Summary and Analysis
Part 4:
28-Feb
This is the last chapter of the novel, and one of the shortest. Abel wakes suddenly some time before dawn. In the chill room, he senses a profound stillness and realizes that his grandfather is dead. By the light of the glowing embers, he prepares the body in the ritual manner, washing and braiding the hair and dressing the body in the old man's best clothes: a dark red velveteen shirt, white pants, and moccasins. He completes the appropriate offerings of pollen and meal and places significant objects — corn, feathers, and his grandfather's ledger book — alongside the body. Then, in the darkness, Abel walks to the rectory and awakens Father Olguin with the news that his grandfather is dead and that the priest must bury him. The priest is at first irritated and out of sorts at having been awakened too early, but as Abel disappears into the darkness, Father Olguin suddenly shouts after him the words "I understand!"
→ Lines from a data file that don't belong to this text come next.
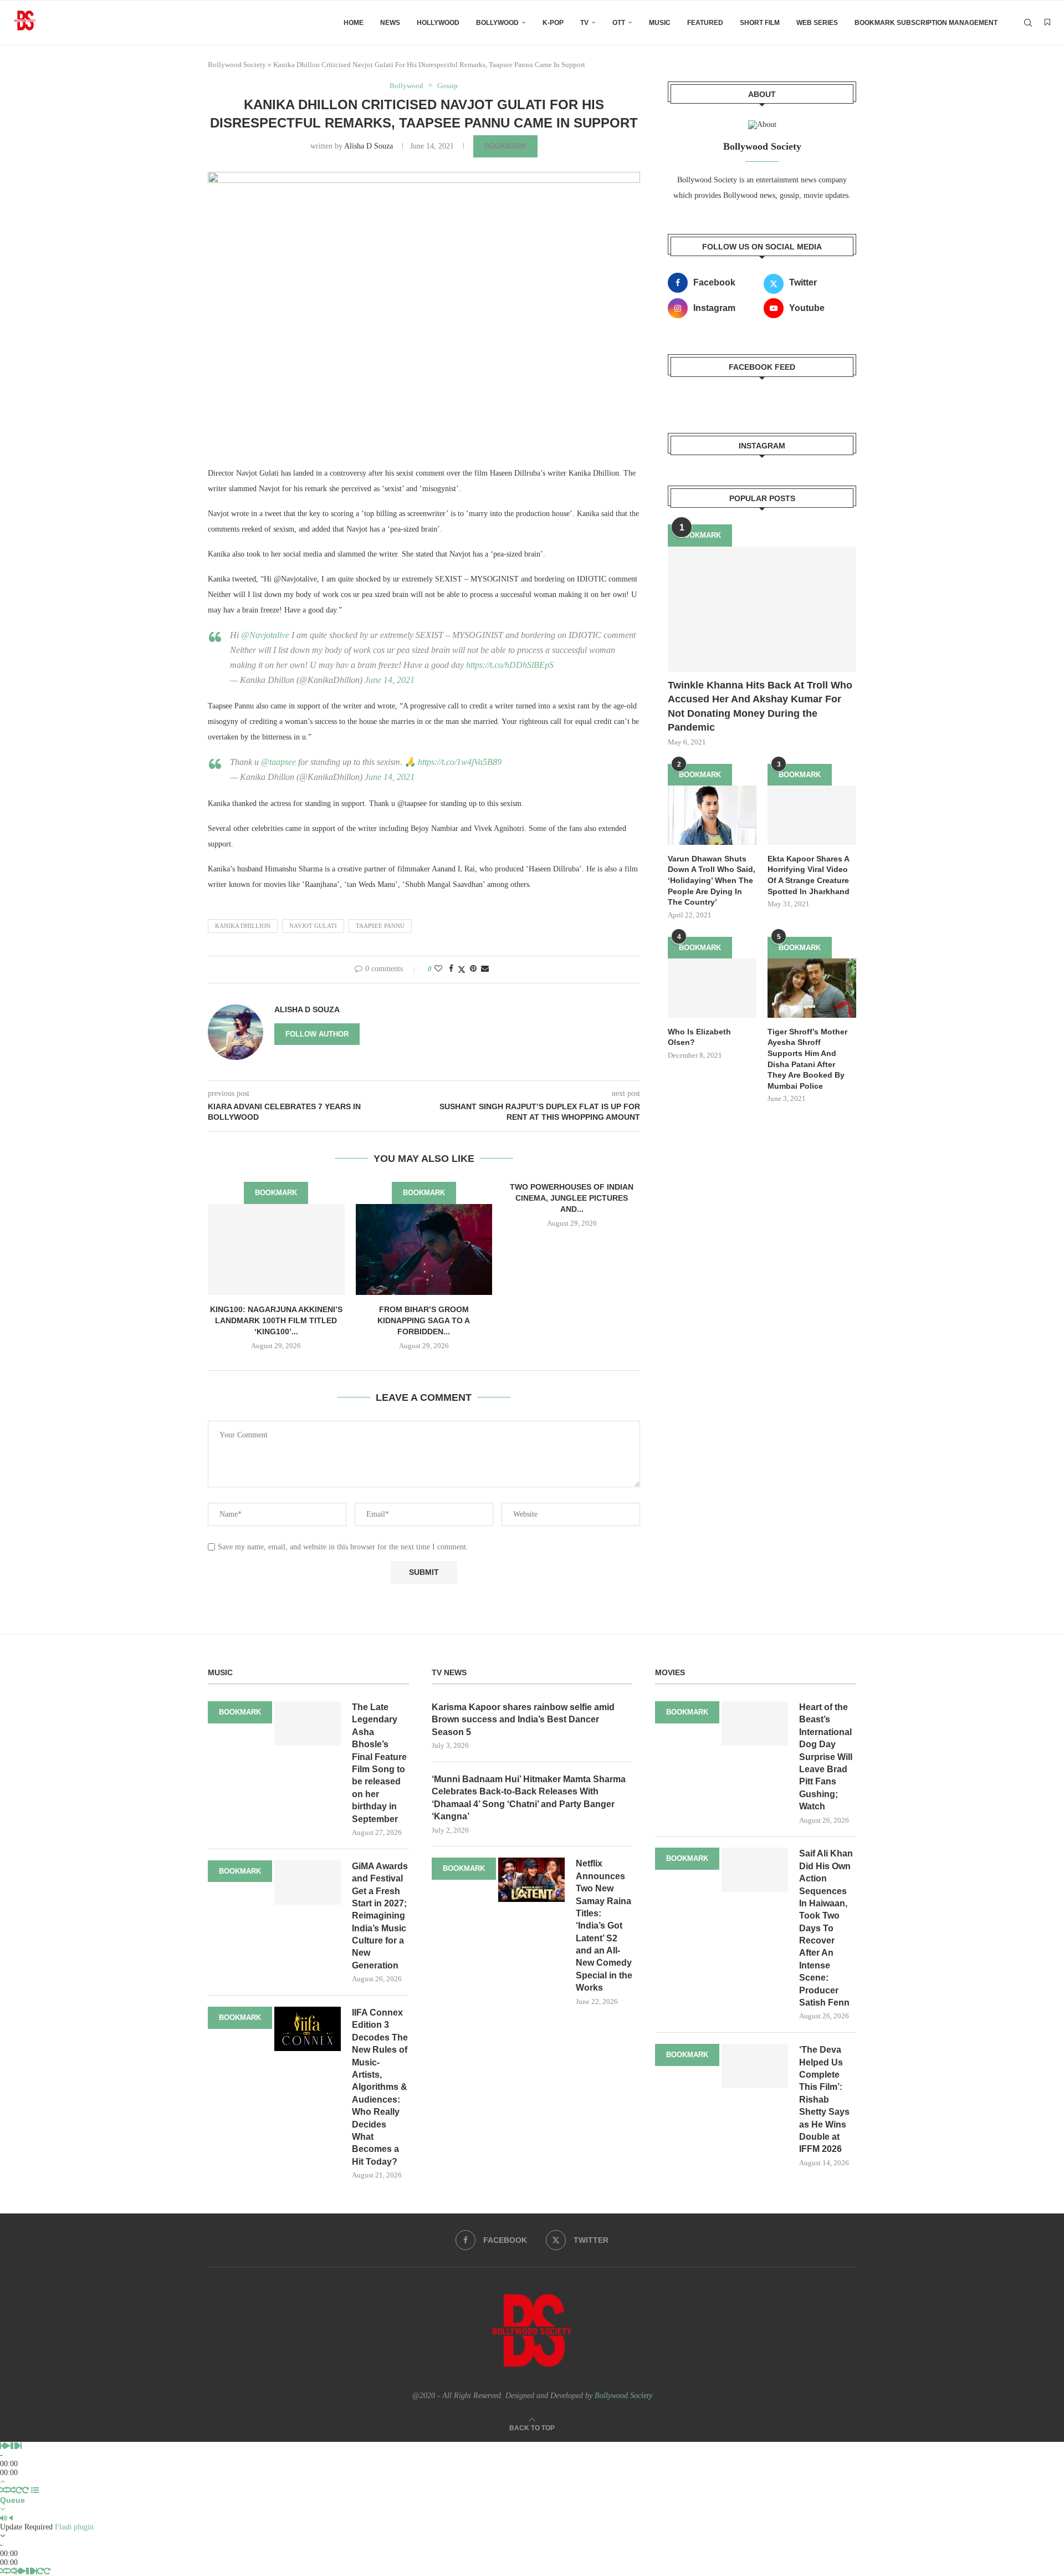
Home (354, 23)
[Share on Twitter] (462, 970)
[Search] (1028, 23)
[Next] (19, 2446)
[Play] (7, 2446)
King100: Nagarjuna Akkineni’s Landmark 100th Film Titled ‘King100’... (276, 1320)
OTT (618, 23)
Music (660, 23)
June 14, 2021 (390, 680)
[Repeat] (19, 2490)
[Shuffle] (4, 2490)
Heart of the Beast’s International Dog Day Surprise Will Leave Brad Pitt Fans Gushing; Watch (825, 1756)
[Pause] (14, 2446)
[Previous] (2, 2446)
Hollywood (438, 23)
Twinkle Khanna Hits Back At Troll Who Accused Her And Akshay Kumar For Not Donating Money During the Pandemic (760, 706)
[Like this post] (438, 969)
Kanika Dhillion (242, 925)
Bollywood (497, 23)
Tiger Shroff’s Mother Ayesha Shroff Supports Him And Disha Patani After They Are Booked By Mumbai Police (807, 1058)
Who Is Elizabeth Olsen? (699, 1037)
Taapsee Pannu (380, 925)
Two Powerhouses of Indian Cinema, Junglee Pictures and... (571, 1197)
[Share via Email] (485, 969)
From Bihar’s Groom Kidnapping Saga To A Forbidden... (423, 1320)
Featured (705, 23)
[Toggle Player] (2, 2481)
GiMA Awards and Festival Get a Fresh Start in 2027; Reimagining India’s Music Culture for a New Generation (380, 1915)
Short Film (760, 23)
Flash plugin (74, 2527)
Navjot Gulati (313, 925)
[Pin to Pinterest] (473, 969)
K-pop (553, 23)
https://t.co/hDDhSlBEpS (510, 665)
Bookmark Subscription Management (926, 23)
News (390, 23)
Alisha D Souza (368, 146)
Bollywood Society (237, 64)
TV (584, 23)
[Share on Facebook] (451, 969)
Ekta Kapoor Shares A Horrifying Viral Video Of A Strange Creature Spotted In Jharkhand (809, 875)
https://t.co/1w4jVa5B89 (460, 762)
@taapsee (278, 762)
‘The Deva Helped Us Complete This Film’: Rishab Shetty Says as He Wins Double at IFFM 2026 (824, 2099)
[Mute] (3, 2518)
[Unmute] (11, 2518)
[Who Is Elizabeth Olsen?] (712, 988)
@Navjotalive (265, 635)
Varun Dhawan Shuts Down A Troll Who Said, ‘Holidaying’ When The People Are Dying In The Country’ (711, 880)
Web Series (817, 23)
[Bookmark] (1047, 23)
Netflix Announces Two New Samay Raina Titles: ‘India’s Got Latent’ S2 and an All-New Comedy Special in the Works (604, 1925)
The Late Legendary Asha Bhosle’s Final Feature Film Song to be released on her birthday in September (379, 1763)
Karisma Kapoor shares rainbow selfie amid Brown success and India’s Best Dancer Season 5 (523, 1719)
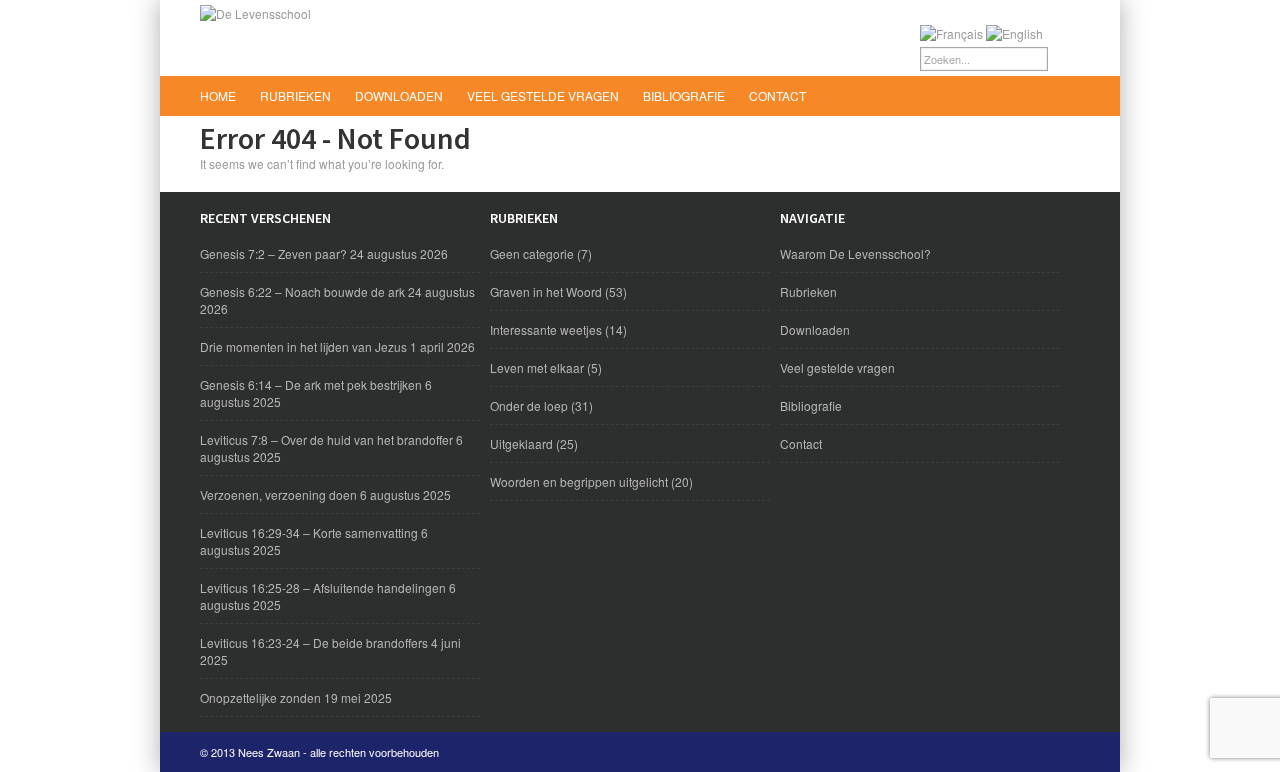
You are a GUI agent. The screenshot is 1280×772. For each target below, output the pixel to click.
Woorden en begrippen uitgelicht (579, 481)
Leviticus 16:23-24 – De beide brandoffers (314, 642)
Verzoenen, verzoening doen (278, 494)
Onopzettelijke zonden (260, 697)
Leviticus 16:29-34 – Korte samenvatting (309, 532)
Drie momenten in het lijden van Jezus (303, 346)
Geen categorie (532, 253)
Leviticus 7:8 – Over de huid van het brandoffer (326, 439)
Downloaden (399, 95)
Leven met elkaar (537, 367)
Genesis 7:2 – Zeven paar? (273, 253)
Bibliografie (684, 95)
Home (218, 95)
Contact (777, 95)
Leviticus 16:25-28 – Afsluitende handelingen (323, 587)
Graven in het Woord (546, 291)
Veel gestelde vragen (543, 95)
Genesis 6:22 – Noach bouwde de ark (302, 291)
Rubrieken (295, 95)
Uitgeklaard (521, 443)
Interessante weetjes (546, 329)
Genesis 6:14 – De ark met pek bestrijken (311, 384)
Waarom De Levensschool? (855, 253)
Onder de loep (529, 405)
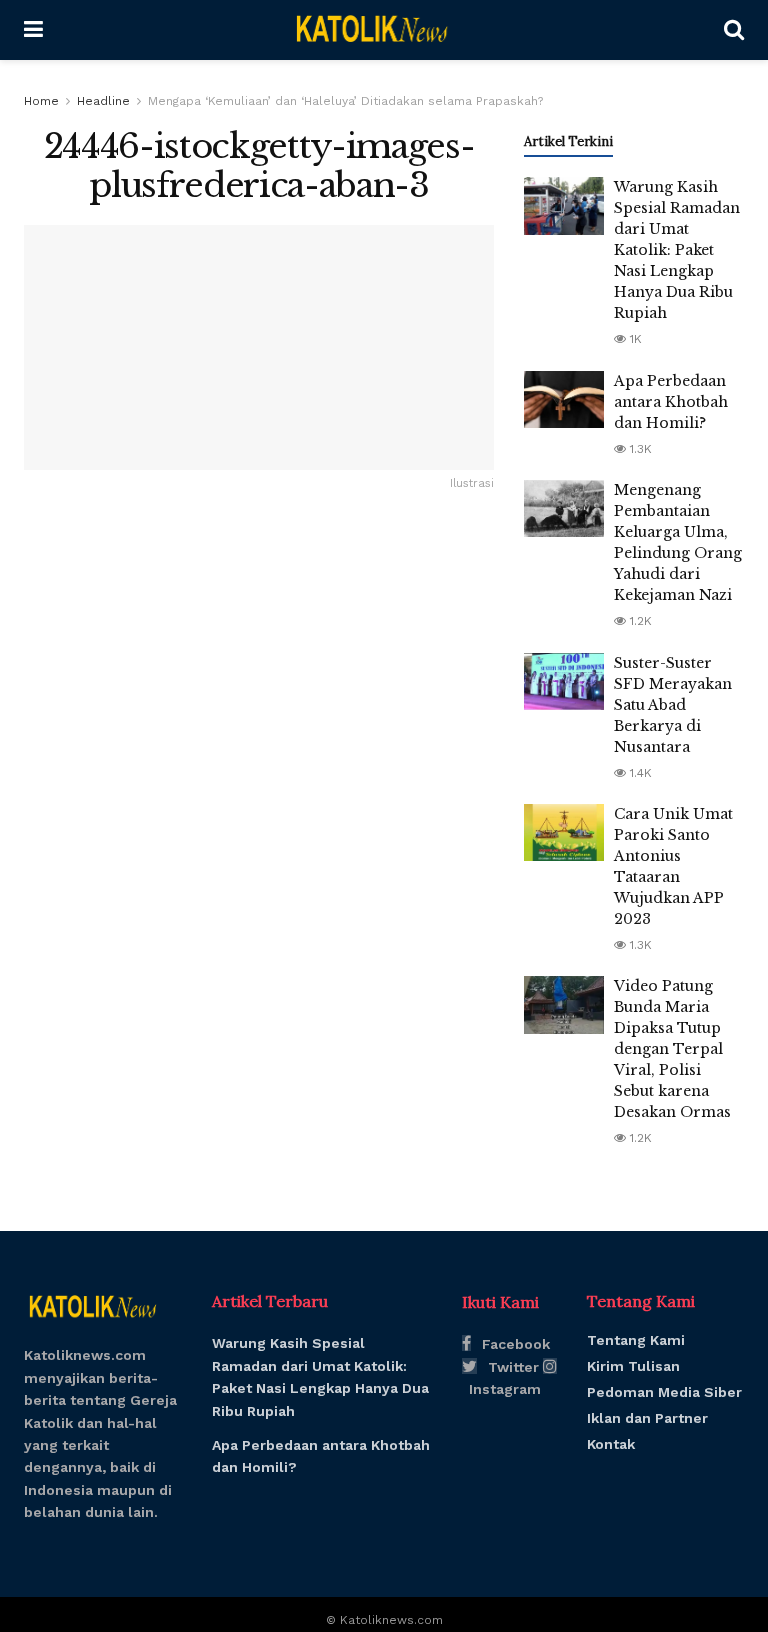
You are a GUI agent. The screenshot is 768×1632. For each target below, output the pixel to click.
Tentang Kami (636, 1340)
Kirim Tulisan (633, 1366)
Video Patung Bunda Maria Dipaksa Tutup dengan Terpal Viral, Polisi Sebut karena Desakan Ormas (672, 1049)
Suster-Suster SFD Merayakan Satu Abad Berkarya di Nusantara (673, 705)
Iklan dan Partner (647, 1418)
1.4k (639, 773)
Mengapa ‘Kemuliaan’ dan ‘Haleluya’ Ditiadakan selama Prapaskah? (345, 101)
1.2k (639, 621)
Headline (103, 101)
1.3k (639, 449)
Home (41, 101)
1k (634, 339)
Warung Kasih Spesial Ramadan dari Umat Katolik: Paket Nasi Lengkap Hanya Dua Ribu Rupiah (677, 250)
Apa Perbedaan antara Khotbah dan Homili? (671, 402)
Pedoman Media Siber (664, 1392)
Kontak (611, 1444)
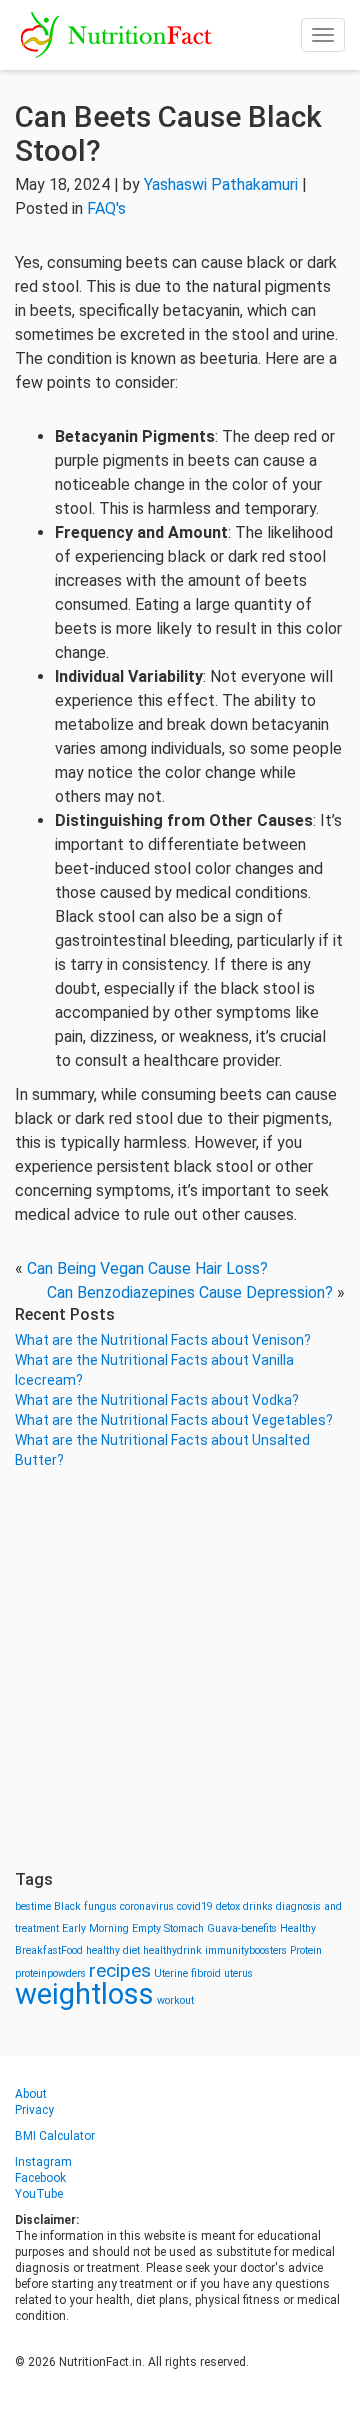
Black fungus (85, 1906)
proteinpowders (50, 1973)
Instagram (43, 2162)
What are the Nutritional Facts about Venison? (163, 1340)
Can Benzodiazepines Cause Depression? (190, 1292)
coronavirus (147, 1906)
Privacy (34, 2110)
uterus (238, 1973)
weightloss (84, 1994)
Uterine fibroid (187, 1973)
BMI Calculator (55, 2136)
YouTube (39, 2194)
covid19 (195, 1906)
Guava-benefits (242, 1928)
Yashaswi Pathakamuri (221, 184)
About (31, 2094)
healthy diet (113, 1950)
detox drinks (244, 1906)
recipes (120, 1970)
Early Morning (95, 1928)
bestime (33, 1906)
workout (175, 2000)
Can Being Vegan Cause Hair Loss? (147, 1268)
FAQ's (106, 208)
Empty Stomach (168, 1928)
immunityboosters (246, 1950)
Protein (306, 1950)
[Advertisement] (180, 1670)
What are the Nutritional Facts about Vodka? (157, 1400)
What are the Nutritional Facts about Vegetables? (174, 1420)
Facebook (40, 2178)
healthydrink (172, 1950)
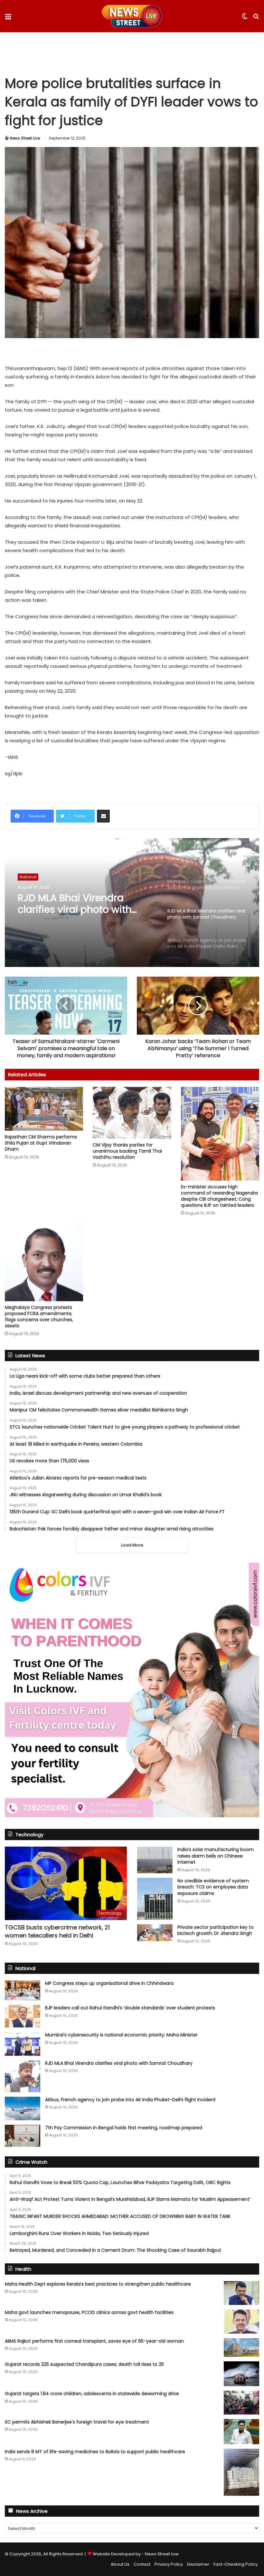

In the book's conclusion, the omniscient narrator follows Abel as he walks to the edge of town without returning to his grandfather's house. As the first light begins to wash over the landscape, he reaches a group of men huddled together, waiting upon the dawn. Suddenly, without warning, the men begin to run.
After a startled moment, Abel runs with them. He runs through the snow on the ground and through a drizzling rain that has begun to fall. Out of condition, he falls and suffers from shortness of breath and pain in all his limbs. However, he keeps running, at first aware of the men ahead of him but then concentrated solely within himself, giving himself totally over to the act. This scene recapitulates the opening of the book, the prologue which described from a panoramic perspective high above the plain, Abel, a solitary figure, running through the dawn rain. At last, under his breath, he begins to sing. The book ends with Abel's song, lines from the Night Chant prayer that Benally had sung to him: house made of pollen, house made of dawn. As the novel opens with the traditional Jemez formula for opening a story, the final word ends the story with the traditional Jemez storytelling closure.
Glossary
kaolin a fine white clay used in porcelain making, for medicine, and as a body paint.
Qtsedaba This closing formula signals the end of a story (Jemez).